Door speaking softly
Swinging inward upon this vestibule
Did that cause you to be so unhinged?

Vibrant edges rounded by
Centuries of discrimination
I’m sorry, did she somehow steal your thunder?

Day Thirteen of Na/GloPoWriMo challenges us to write a poem about a non-apology for something stolen.
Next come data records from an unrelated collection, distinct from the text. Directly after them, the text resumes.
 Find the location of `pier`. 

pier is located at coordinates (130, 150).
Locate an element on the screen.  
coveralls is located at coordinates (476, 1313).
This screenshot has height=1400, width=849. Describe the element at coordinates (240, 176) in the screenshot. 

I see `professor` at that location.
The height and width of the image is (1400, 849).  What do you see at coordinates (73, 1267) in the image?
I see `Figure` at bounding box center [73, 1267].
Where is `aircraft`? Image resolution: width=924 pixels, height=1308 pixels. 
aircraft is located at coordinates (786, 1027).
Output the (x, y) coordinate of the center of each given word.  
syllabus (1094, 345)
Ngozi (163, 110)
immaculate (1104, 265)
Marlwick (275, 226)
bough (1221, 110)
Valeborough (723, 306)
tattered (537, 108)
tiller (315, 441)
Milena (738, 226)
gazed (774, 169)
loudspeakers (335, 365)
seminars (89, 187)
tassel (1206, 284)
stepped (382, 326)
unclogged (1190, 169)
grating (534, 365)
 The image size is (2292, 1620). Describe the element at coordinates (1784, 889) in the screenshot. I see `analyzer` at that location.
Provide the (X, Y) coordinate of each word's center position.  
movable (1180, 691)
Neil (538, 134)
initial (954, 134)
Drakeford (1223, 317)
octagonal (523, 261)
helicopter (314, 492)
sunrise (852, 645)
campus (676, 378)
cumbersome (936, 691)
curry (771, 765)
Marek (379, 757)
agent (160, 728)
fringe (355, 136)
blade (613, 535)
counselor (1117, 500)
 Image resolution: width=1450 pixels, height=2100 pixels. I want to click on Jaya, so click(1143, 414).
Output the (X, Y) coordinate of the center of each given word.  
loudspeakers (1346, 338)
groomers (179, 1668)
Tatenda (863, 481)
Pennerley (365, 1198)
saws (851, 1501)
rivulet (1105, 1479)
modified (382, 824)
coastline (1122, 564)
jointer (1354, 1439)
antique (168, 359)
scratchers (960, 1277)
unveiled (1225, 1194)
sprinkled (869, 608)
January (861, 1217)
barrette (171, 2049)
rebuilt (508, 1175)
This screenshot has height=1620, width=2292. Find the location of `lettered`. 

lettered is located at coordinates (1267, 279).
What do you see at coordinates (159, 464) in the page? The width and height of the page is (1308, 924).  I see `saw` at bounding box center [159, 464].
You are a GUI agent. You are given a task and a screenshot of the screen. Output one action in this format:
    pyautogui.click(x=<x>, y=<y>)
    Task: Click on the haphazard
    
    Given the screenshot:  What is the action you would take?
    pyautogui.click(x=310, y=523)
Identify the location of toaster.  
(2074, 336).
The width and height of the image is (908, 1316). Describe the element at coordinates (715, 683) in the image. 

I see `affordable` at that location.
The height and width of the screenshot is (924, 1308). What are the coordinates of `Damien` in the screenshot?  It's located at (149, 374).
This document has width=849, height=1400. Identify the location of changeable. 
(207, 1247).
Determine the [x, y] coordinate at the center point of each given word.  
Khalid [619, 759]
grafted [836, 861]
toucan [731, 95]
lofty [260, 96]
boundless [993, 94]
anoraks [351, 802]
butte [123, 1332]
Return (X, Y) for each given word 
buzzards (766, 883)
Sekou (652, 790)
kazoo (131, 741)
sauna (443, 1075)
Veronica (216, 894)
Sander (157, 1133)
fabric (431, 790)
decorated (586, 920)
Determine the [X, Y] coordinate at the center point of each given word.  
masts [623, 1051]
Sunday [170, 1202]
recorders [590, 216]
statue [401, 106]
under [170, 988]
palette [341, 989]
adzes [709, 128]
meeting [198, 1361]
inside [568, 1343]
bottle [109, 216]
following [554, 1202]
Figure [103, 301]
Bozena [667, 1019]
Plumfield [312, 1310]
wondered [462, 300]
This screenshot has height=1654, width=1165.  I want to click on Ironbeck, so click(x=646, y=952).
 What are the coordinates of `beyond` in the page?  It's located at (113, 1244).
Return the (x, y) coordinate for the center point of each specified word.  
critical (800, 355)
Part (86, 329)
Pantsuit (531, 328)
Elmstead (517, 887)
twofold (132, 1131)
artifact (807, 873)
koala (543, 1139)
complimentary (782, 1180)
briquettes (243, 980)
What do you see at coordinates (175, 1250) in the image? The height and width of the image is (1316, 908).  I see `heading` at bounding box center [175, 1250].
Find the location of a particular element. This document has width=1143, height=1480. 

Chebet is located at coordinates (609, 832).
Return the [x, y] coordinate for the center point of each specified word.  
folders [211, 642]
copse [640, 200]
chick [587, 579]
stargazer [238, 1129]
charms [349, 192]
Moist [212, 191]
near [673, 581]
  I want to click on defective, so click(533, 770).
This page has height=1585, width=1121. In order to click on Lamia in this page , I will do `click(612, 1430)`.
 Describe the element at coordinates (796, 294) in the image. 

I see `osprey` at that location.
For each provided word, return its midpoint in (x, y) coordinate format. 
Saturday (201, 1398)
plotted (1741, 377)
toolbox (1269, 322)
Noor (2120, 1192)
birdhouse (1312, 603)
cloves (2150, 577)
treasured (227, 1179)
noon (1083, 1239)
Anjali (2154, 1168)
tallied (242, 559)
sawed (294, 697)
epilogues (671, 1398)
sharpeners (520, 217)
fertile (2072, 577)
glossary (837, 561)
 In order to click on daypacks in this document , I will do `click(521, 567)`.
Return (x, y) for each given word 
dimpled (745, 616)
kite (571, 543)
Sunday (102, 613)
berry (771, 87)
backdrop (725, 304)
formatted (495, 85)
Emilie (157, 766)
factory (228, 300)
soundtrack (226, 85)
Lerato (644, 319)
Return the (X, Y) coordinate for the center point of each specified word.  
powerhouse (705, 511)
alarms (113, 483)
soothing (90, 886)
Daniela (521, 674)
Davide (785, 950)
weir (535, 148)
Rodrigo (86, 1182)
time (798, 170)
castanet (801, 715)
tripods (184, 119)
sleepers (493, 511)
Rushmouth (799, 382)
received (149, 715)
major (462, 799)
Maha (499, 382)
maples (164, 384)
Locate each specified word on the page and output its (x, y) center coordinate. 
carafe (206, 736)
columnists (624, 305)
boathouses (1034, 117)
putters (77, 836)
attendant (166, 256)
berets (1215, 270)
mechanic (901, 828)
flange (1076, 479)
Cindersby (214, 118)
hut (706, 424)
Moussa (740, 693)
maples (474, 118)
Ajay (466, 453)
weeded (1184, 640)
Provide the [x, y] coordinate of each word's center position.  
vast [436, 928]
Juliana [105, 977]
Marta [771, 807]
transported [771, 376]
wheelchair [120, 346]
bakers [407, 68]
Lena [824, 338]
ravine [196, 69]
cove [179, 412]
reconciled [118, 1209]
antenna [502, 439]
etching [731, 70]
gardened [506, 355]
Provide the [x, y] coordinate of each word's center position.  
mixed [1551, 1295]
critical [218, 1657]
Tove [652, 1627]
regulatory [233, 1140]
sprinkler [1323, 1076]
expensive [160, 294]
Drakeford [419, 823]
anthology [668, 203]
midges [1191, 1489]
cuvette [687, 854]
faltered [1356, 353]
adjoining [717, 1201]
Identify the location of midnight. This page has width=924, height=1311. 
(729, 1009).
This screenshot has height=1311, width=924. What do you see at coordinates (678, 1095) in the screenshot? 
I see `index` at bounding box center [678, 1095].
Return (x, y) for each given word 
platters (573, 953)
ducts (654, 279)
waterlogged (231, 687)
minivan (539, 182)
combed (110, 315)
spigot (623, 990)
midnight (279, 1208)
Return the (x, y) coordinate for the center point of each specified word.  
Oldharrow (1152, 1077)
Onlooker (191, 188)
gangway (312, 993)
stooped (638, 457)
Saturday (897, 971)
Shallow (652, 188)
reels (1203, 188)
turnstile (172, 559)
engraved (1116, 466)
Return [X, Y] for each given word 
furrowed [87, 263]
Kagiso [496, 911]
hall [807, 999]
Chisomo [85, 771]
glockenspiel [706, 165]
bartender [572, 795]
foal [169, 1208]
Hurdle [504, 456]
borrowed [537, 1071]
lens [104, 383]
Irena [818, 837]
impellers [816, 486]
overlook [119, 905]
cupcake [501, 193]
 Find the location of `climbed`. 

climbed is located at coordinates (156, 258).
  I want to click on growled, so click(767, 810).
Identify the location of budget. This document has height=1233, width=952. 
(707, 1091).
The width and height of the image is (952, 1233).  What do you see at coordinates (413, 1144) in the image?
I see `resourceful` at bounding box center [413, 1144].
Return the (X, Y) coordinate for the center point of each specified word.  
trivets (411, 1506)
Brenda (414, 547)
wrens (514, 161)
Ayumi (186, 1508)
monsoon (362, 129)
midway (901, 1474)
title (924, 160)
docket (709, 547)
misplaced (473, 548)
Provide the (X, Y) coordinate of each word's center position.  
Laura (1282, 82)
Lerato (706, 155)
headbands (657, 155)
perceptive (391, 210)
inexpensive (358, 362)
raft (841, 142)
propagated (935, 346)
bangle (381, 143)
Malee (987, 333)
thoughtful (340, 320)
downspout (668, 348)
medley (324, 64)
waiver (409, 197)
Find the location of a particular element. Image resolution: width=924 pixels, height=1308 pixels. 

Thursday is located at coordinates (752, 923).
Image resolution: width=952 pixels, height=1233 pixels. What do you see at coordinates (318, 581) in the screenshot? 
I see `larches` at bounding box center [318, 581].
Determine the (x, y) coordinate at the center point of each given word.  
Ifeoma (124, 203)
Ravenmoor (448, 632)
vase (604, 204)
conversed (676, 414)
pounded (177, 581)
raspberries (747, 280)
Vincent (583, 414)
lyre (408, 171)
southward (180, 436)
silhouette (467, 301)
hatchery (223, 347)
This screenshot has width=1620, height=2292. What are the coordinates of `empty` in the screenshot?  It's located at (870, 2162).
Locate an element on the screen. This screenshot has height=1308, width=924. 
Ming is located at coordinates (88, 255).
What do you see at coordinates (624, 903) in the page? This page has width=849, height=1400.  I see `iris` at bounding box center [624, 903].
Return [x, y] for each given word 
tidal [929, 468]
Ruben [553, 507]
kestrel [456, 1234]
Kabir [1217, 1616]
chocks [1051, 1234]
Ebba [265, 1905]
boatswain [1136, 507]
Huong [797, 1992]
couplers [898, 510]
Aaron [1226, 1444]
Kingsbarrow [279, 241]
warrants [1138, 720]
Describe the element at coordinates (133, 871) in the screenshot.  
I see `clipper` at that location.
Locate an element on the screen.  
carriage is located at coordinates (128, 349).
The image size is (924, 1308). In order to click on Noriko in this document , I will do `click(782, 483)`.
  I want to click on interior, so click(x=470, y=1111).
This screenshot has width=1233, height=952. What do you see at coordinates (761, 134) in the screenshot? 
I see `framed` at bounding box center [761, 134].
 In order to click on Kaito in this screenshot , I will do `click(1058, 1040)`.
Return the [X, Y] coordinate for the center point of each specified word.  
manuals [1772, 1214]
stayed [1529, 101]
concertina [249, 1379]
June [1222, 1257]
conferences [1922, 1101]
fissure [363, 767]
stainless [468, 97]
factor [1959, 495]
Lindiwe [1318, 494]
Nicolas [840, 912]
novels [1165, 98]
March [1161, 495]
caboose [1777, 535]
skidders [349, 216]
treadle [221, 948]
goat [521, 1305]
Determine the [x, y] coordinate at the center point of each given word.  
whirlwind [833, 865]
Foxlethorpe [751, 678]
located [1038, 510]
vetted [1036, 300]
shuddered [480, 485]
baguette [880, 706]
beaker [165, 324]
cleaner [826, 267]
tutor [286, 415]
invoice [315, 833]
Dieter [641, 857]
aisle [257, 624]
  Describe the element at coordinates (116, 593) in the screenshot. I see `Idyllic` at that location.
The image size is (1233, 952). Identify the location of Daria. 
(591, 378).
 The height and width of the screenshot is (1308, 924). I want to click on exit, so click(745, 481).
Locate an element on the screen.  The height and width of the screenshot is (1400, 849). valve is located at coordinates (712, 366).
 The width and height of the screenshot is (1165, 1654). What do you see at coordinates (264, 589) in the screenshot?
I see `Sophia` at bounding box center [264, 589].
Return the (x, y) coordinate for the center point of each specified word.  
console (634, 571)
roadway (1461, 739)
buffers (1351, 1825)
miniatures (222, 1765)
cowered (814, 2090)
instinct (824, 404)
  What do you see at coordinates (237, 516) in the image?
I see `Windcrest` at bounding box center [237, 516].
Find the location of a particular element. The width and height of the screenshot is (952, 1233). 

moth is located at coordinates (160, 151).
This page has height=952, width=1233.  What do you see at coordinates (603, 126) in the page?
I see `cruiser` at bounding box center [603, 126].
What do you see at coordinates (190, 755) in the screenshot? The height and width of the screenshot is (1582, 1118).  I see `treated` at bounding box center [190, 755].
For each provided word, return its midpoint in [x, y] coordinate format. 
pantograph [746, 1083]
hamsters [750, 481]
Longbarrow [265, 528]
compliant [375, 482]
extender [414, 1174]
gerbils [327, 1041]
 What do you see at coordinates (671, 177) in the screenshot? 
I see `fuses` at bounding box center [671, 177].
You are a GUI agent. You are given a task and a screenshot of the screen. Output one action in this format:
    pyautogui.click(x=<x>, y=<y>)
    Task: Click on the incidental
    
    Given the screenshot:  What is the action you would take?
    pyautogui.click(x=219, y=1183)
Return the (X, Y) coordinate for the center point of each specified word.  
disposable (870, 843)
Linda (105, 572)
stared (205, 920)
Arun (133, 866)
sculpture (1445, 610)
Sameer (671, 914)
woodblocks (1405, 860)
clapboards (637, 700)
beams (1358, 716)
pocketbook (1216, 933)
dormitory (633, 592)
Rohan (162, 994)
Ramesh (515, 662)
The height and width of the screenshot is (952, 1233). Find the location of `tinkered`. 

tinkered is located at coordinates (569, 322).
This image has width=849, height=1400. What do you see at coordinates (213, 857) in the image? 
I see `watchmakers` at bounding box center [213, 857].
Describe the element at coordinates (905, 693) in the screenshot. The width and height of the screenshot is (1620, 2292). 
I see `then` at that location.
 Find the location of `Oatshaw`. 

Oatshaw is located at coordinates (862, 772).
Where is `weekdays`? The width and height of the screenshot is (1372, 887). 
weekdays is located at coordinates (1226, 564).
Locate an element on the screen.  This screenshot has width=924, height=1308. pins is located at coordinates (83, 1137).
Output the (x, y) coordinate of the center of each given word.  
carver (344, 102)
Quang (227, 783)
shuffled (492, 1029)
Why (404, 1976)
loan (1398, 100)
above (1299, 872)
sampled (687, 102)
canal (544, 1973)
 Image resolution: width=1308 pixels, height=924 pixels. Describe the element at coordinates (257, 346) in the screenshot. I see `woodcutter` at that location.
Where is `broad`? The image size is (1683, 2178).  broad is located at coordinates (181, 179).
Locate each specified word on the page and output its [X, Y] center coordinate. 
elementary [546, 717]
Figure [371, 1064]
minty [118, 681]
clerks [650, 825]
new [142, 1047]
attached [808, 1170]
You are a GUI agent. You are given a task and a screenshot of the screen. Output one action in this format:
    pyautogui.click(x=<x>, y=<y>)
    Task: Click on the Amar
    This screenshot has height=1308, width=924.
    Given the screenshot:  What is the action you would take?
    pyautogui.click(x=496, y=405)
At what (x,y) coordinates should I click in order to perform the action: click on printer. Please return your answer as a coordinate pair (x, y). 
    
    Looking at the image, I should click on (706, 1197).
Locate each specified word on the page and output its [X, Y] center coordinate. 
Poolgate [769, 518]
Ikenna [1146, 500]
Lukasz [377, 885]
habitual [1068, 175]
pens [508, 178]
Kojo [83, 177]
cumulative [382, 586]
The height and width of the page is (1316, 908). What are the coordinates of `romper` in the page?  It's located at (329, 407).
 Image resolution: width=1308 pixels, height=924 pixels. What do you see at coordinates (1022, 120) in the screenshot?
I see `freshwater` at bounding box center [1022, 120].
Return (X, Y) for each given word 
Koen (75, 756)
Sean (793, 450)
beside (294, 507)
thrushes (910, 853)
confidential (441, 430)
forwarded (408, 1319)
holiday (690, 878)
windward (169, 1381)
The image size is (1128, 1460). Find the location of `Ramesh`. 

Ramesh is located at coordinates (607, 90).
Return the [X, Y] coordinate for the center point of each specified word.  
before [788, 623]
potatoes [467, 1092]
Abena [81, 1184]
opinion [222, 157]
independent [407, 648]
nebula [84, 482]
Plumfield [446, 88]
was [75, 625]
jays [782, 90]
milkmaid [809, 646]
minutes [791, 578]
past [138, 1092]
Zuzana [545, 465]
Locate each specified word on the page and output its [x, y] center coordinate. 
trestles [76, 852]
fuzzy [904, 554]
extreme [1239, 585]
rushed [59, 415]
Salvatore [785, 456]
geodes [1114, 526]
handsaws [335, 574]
This “sorry-not-sorry” poem is based on the accommodation that people of color make daily in the face of white privilege, and in particular it is inspired by a dear wise woman with whom I’ve had the honor to work.

Rooms

Our rooms sometimes contain us well
But sometimes isn’t every day
The sunny windows, walls eggshell
Our rooms sometimes contain us well
On shelves our boxes neatly dwell
They hold what’s lacking tucked away
Our rooms sometimes contain us well
But sometimes isn’t every day

Day Twelve of Na/GloPoWriMo challenges us to write a triolet.

Strings of memories

Remember
When we
Acted out storybooks

I
Was Gerald
You were Piggie

Snuggled
Most mornings
On the couch

Walked
The path
By the river

Sang
Happy Birthday
On a screen

Put
Training wheels
On your bike

Planted
Seeds for
An unknown future

Tied
Knots as
The world unraveled

Day Ten of Na/GloPoWriMo challenges us to write a hay(na)ku. “A hay(na)ku consists of a three-line stanza, where the first line has one word, the second line has two words, and the third line has three words.” I’ve strung together memories that I want to save from this time spent together-apart.